ESPN
Is America ready for an openly gay NFL player?
Yes, of course. That's kind of a silly question if you think about it in terms of how the end of "Don't Ask, Don't Tell" played out.
Did you forget about that? So did everybody else. Despite the fear-mongering that it would affect morale, there seems to have been little actual impact in allowing gay men and women serving openly in the military.
I noted in my end-of-year review about how amazingly gay I found the year 2013 that pretty much the last threshold for cultural gay tolerance to be hammered out in the United States was in professional sports. Though there are openly gay male athletes in the less prominent professional sports like soccer and boxing, we still do not have an openly gay male athletes currently competing in professional baseball, basketball or football.

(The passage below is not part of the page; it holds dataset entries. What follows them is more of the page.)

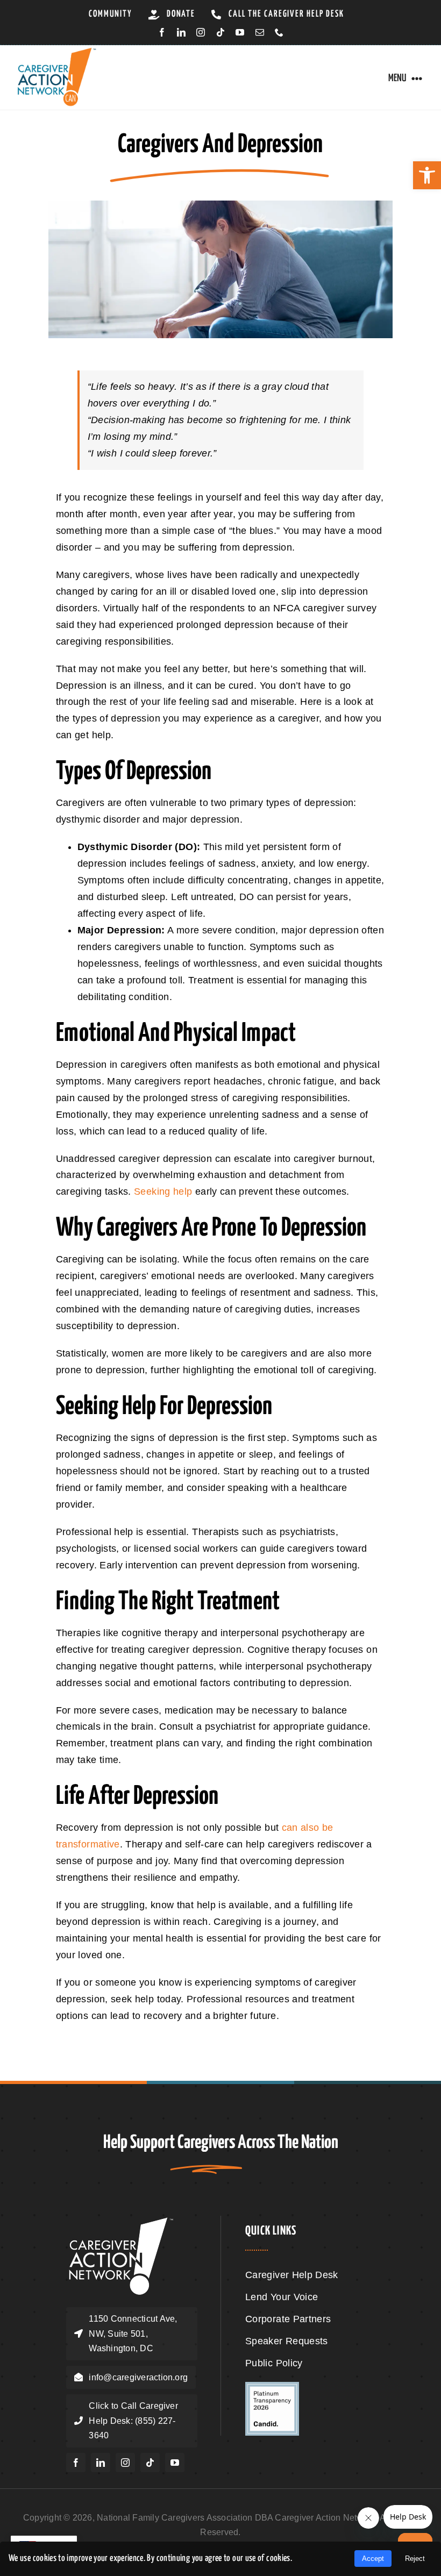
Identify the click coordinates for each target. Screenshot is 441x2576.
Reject (415, 2558)
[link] (427, 175)
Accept (373, 2558)
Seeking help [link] (163, 1191)
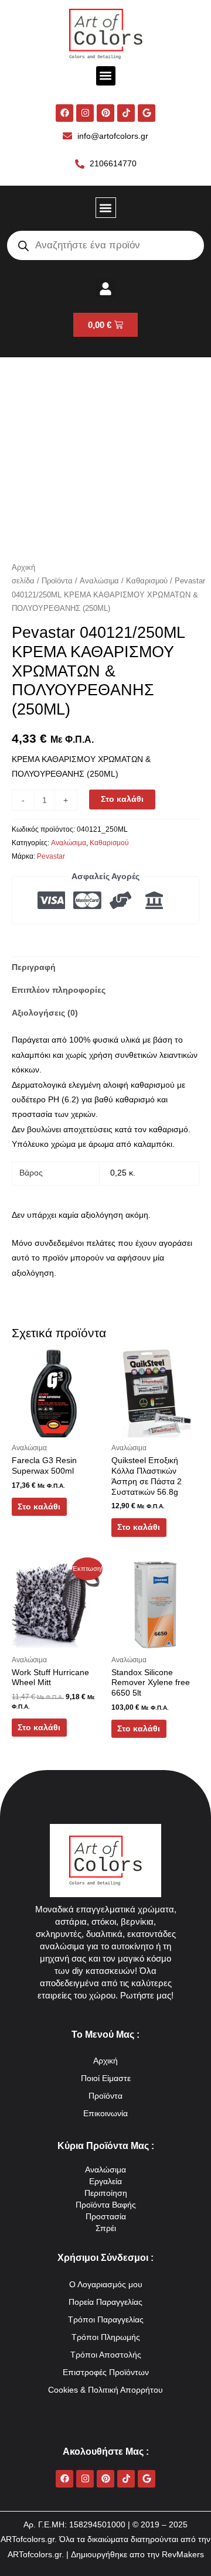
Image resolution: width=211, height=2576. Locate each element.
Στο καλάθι (122, 799)
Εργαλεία (105, 2181)
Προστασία (106, 2216)
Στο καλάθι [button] (39, 1506)
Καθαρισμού (147, 581)
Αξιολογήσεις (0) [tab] (45, 1013)
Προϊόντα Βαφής (106, 2205)
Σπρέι (106, 2228)
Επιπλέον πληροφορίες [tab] (59, 990)
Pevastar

Then this weekend, Michael Sam, a top lineman from the University of Missouri, came out of the closet (to the media – this teammates already knew). It matters because he's apparently a good enough player to make the transition to the NFL. If he's drafted in May, he would become the first openly gay actively competing football player. That's assuming no existing players come out of the closet in the meantime.
That the media is making such a big deal out of Sam may seem a little strange, particularly to those who are and have always been down with the gay folks. It's helpful to consider the idea that we're writing the last chapter in a very lengthy book of American history. The advancement and acceptance of an openly gay male pro athlete (sorry pioneering ladies – we know you were first) is the final stage of cultural acceptance of gay people living openly and happily without having to hide who they are. The Onion, in their usual fashion, made a joke out of it in August that's funny but insightful: "Area Teen Quickly Running Out Of Chances To Be First Openly Gay Anything."
Obviously, there are still so many more conflicts and debates about how gay people are treated by the law and what "rights" apply (scare quotes due to the fundamental cultural disagreement about what even constitutes a right). Today gay couples filed suit in Ohio to force the state to recognize their marriages, a battle being replicated in several states right now.
And though homophobia may be on the decline, it's naïve to think it's going to fade into nothingness. Racism and sexism still exist. There's always some sort of justification for believing some humans should be treated as lesser to others for reasons that should have no actual bearing.
But all eyes are on Sam because this is the final doorway in America for cultural acceptance. It marks the end of certain silly ideas about how masculinity informs sexuality that have had lasting impacts on the psyches of straights and gays alike for decades. It's a huge deal, though the impact may not be fully grasped except in retrospect years from now.